I've just realised that my thought processes are quite disorganised at the moment, there is no structure or flow to the things I'm thinking about. I'm actually thinking about the way that I'm thinking, this is called introspection, a research method used in cognitive psychology that was discontinued for various ethical reasons. The mere mention of the word ethics reminds me that I have an assignment to write about ethics. I should probably start it soon as it has to be in the day after my dissertation, so I'll probably end up forgetting all about it because of stress and panic. First of all, I need to actually decide which question of the six options I'm going to answer. I might stick with the question about online behaviour providing I'm able to answer the question in a more focussed manner than the question itself suggests to answer it. If not, there's a perfectly good question about psychologists in the media, I suppose this would give me another chance to slag off the Daily Mail using literature to support my view point, pretty much like the first assignment of the ethics module. I'm sure I'll answer the most appropriate question to the best of my ability and hand it in on time. I'm just sharing this with you because I'm bored yet I'm thinking quite deeply. 

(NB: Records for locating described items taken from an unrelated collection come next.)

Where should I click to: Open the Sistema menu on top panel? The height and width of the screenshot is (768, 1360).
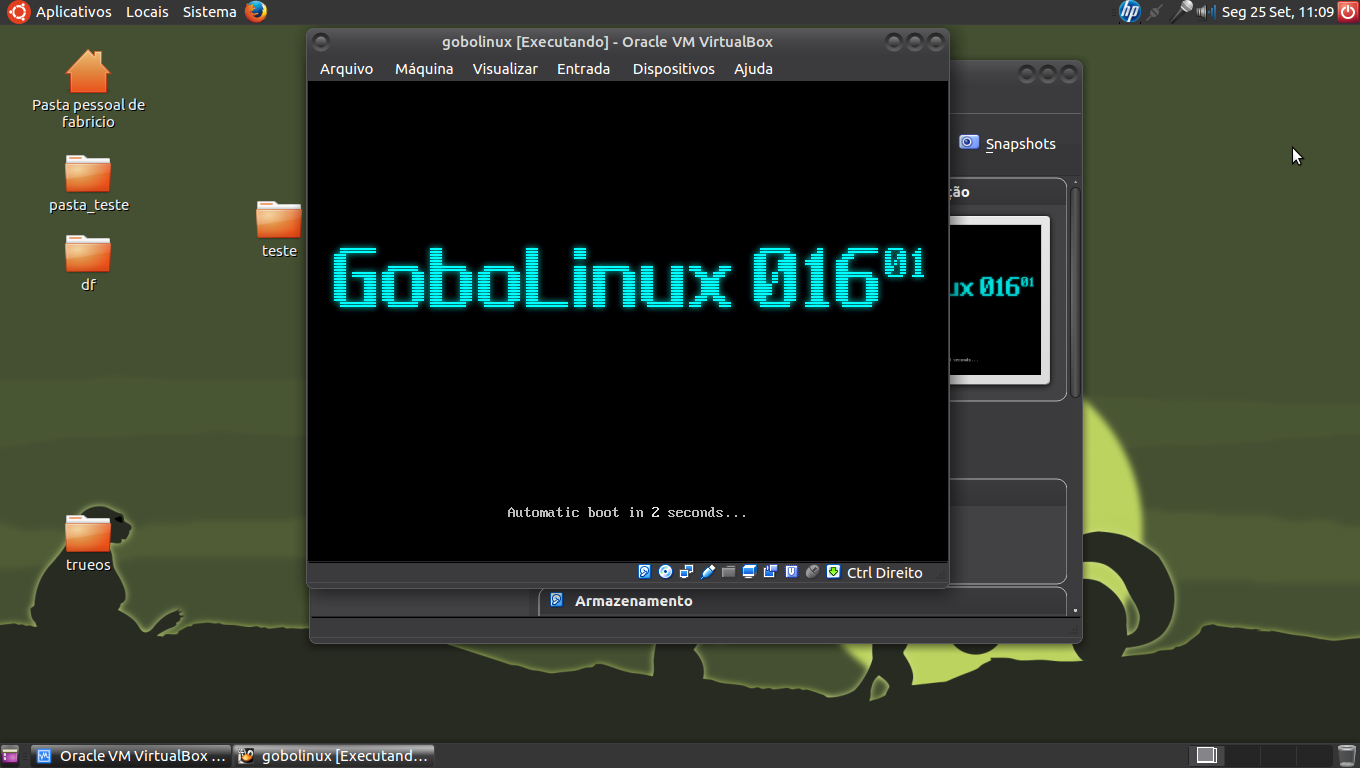point(208,12)
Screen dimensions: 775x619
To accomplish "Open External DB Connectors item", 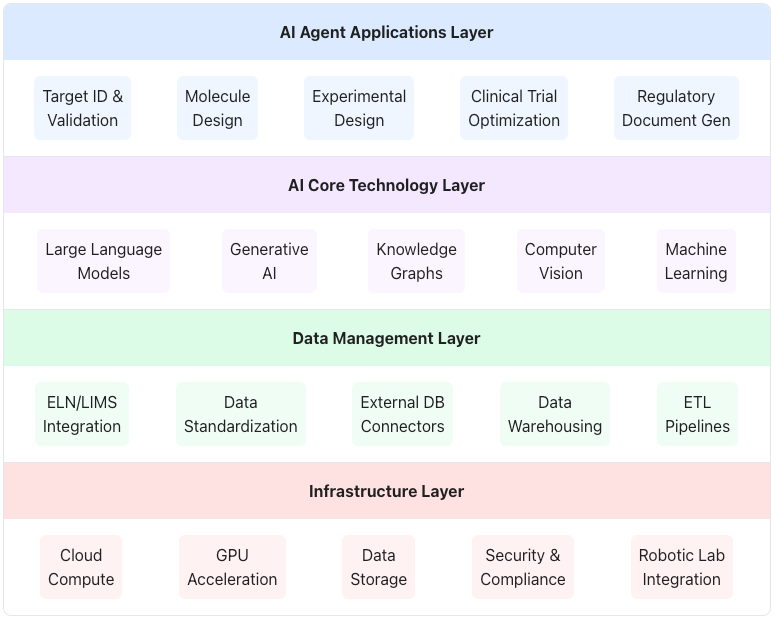I will click(402, 414).
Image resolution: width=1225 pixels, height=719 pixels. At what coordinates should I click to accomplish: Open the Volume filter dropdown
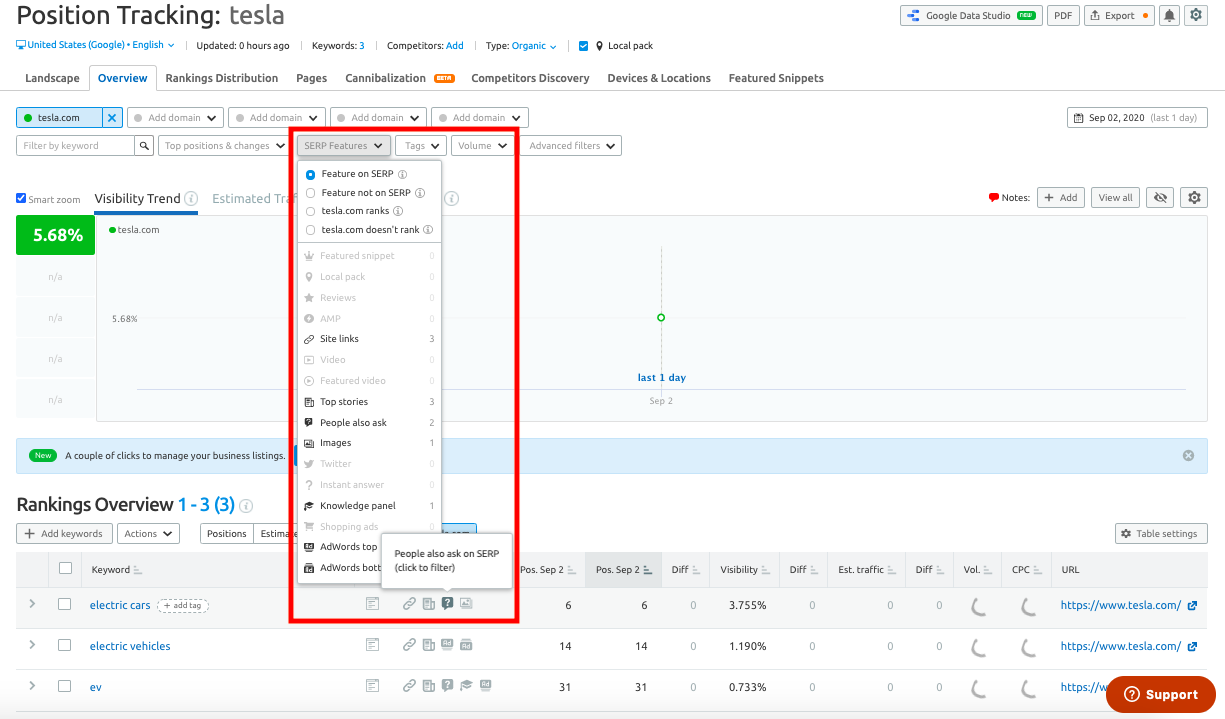[482, 145]
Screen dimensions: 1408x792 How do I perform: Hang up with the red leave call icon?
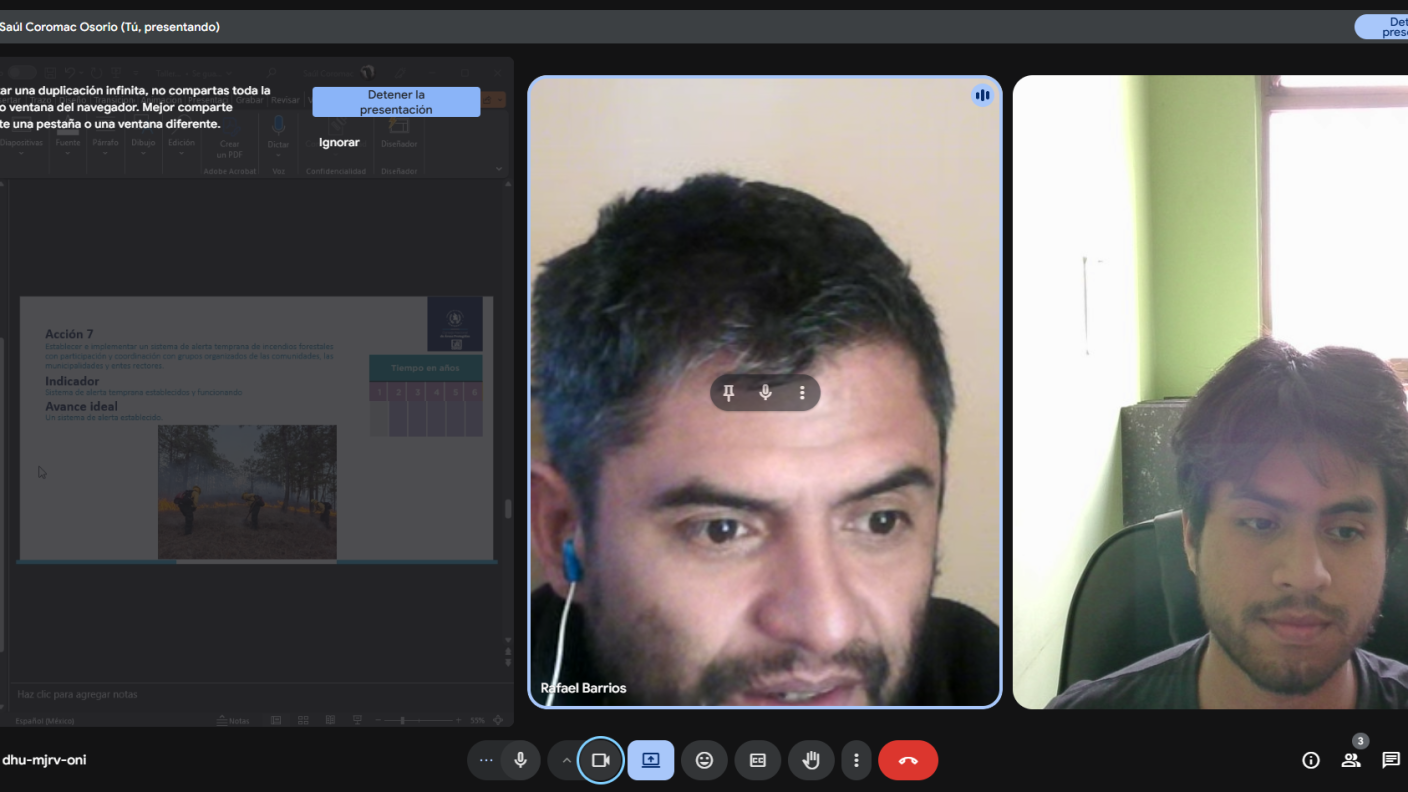[908, 760]
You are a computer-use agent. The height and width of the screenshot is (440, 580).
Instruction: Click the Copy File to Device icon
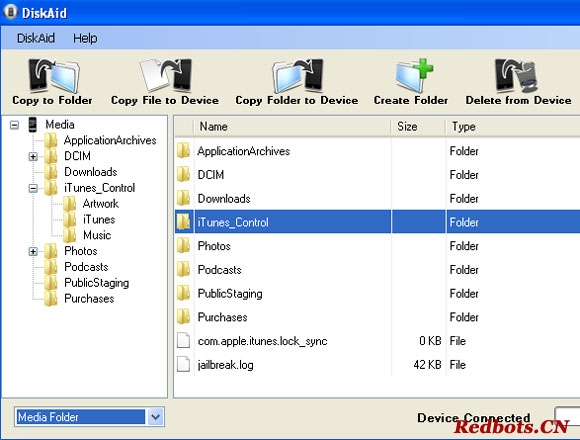[166, 75]
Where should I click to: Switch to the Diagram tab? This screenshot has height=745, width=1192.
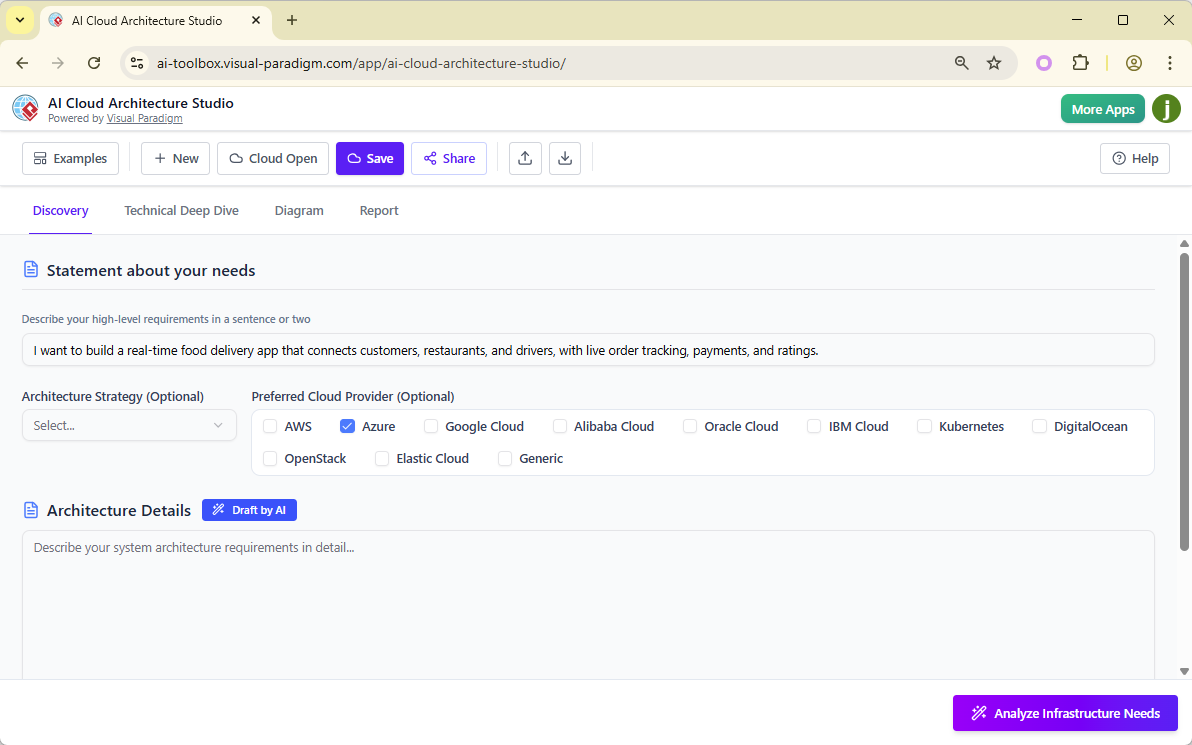click(299, 210)
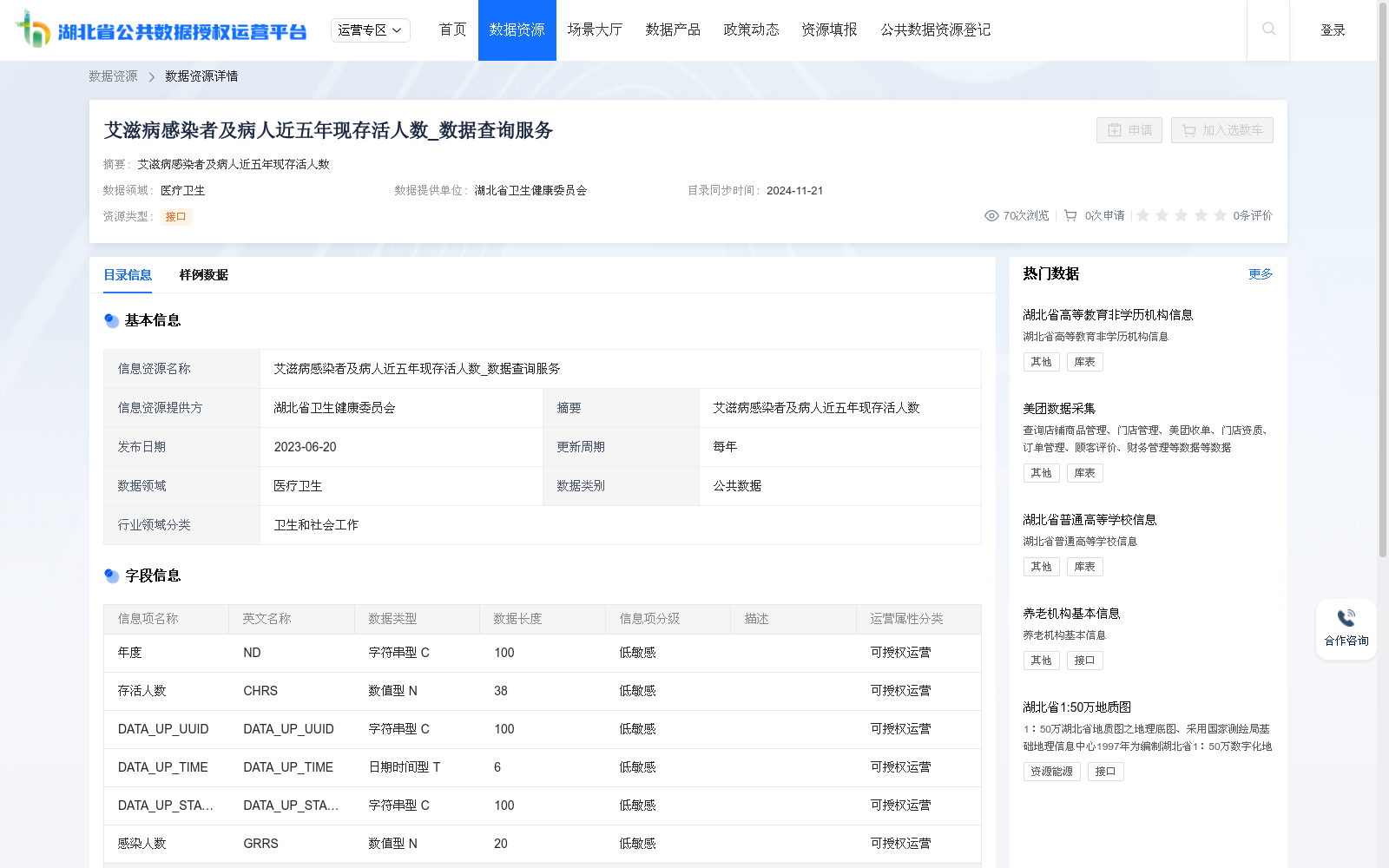Open the 运营专区 dropdown
1389x868 pixels.
370,30
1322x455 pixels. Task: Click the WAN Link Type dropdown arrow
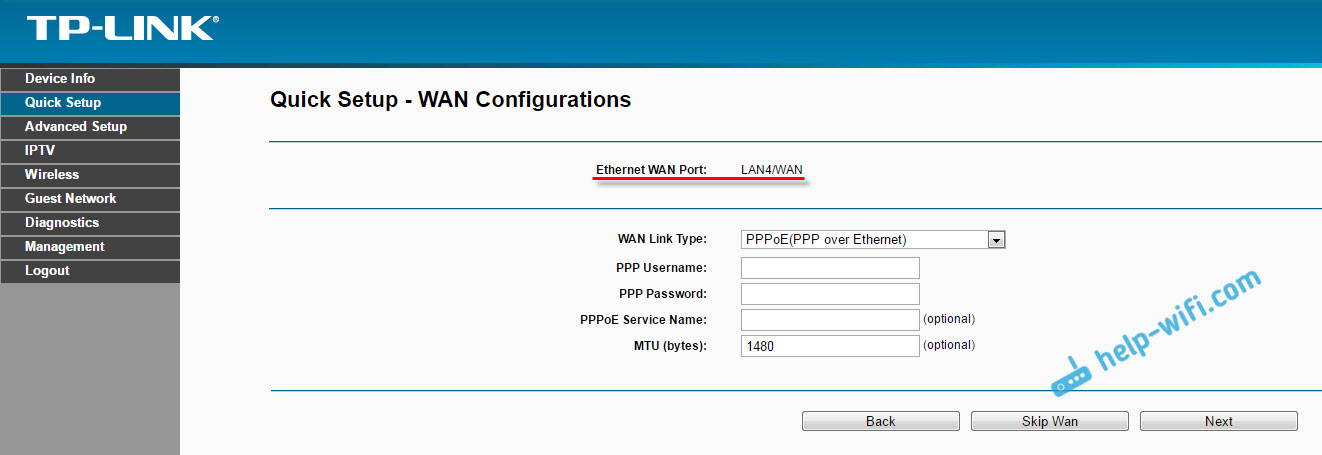point(996,240)
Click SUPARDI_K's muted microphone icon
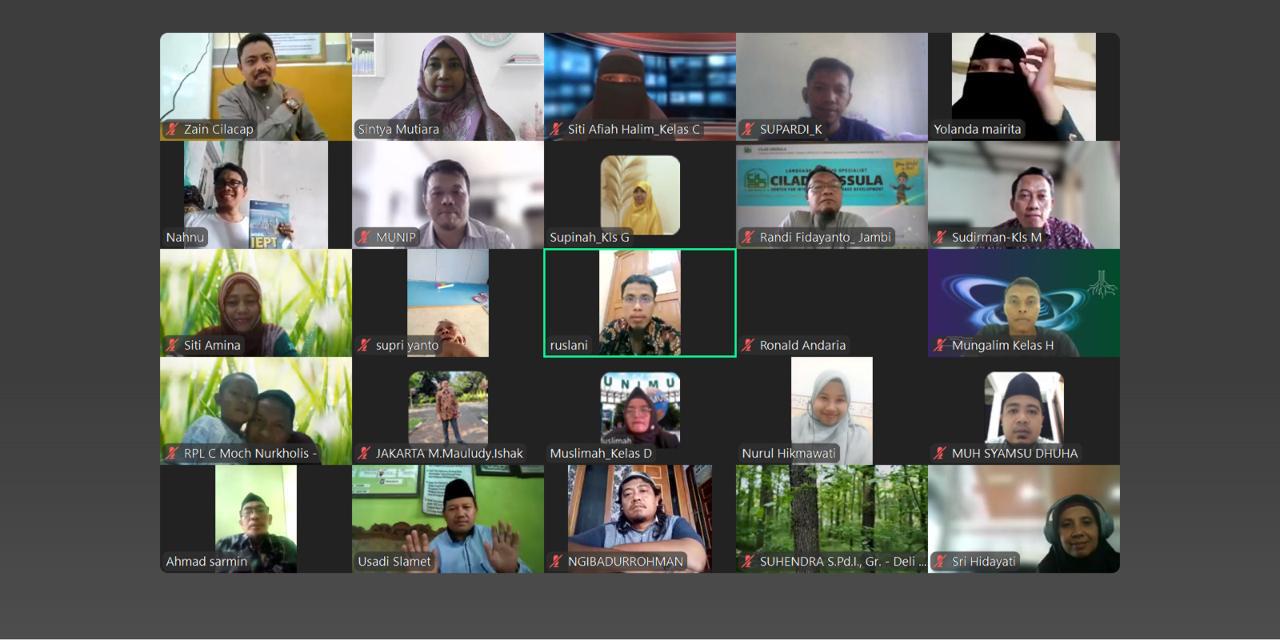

I should honestly go to sleep soon, there are lots of things I want to do over the weekend and I'm just not going to get everything done if all I want to do is sleep. I'm kind of in a relaxed state at the moment, my house is as silent as it can be, my bed in comfy but I just don't want to sleep. Insomnia tends to kick in when I have lots of work to do. This is probably because I spend all day working and then I want some free time for myself, so I sacrifice sleeping. Another plausible reason is that my brain just won't shut down properly. Either way, I'm awake now and I don't particularly like it. 

It's also kind of horrible to constantly have a guy on your mind. It's even worse that there's nothing that I can do about my feelings for this guy for several reasons at the moment. I won't elaborate too much as my blog is public and a lot less private than I actually realise when I'm writing my posts. But, this guy is perfect in my eyes personality and looks-wise. I'm hoping that things will get a bit better in the future. Lets just see where the future takes me eh?

I think I'm going to wrap this blog up now, before it turns into some kind of vicious rant about the Daily Mail, Andy Coulson or how sociology is not a science. These are just a few of my favourite rants to have. Maybe I should write some rant posts soon. It would certainly make my blog more interesting and add a bit of personality to it. But obviously, I can only post rants when I actually feel like it.